▶ _Written problem_: Carry on the passage below about pulsar surveys with LOFAR, picking up after its final sentence.
=== Text excerpt ===
Detection of 3 millisecond pulsars with LOFAR (Hessels et al. 2012, in preparation).

4. Pulsar Searching

All Sky

Pulsar surveys remain a vital area of pulsar astronomy because they continue to drive important advances in our understanding of these objects and related science (e.g., "A Radio Pulsar/X-ray Binary Link", Archibald et al. 2009, Science, 324, 1411; "An Eccentric Binary Millisecond Pulsar in the Galactic Plane", Champion et al. 2008, Science, 320, 1309; "A Radio Pulsar Spinning at 716 Hz", Hessels et al. 2006, Science, 311, 1901; "A two-solar-mass neutron star measured using Shapiro delay", Demorest et al. 2010, Nature, 467, 1081). Simply put, the scientific yield of large-scale pulsar surveys comes in two forms:

  1. Through an increase in the total number of radio-emitting neutron stars, which improves our understanding of the population as a whole and the relationships between the constituent members. This is especially important when, as will be the case with LOFAR, the survey probes a portion of the population that has been poorly sampled by previous surveys.
  2. Through the discovery of exotic and sometimes even unique pulsar systems which teach us something novel themselves and/or which can be used as astrophysical laboratories for testing fundamental physical theories.
=== Supplied information ===
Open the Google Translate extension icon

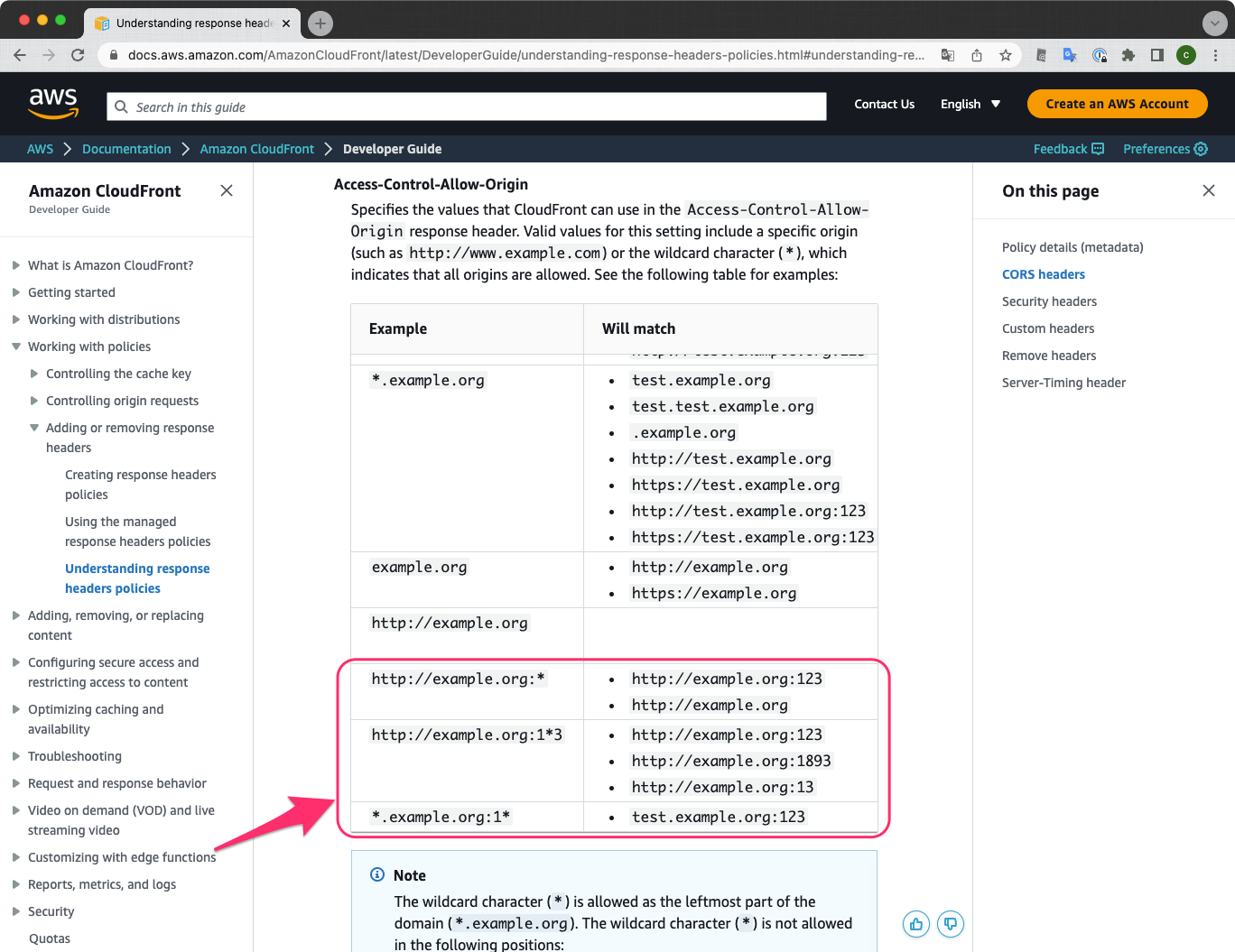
===
▶ _Output for this task_:
Pulsars are steep spectrum objects whose pulsed flux density usually peaks in the 100 - 200 MHz range, exactly the frequency range where LOFAR will have maximum and unprecedented sensitivity. This, combined with LOFAR's huge field-of-view (FoV), make it an excellent telescope for carrying out an efficient and sensitive all-Northern-sky pulsar survey. The disadvantage of low-frequency pulsar observations is that dispersion and scattering of pulses by the interstellar medium is much stronger towards low frequencies. Previous pulsar surveys have moved to higher frequencies to escape these two forms of pulse smearing. However, the natural frequency decimation and the powerful processing capability of LOFAR mean that for the first time the dispersion effects can be greatly reduced. Scattering will limit the effective volume of the Galactic disk that can be surveyed. Thus we will probe the nearby regions in the Galactic plane while at higher Galactic latitudes, where there are less free electrons, we can search to very large distances. To test the potential of LOFAR for pulsar surveys we have carried out sophisticated simulations using realistic source population and scattering models. These show that for an optimized pulsar survey with LOFAR we can find approximately 900 new pulsars in the Northern sky (van Leeuwen & Stappers 2009) more than doubling the present known population in that area.

The principal scientific goals of an all-sky LOFAR survey are:

  • Produce a near-full census of the local population of radio-emitting neutron stars and extrapolate this for a better understanding of the entire Galactic population.
  • Discover relativistic binary systems to use for testing gravity in the strong-field regime.
  • Discover MSPs to use in a pulsar timing array to directly detect gravitational waves.
  • Characterize the low-frequency transient radio sky on short timescales and determine what fraction of radio emitting neutron stars are transients.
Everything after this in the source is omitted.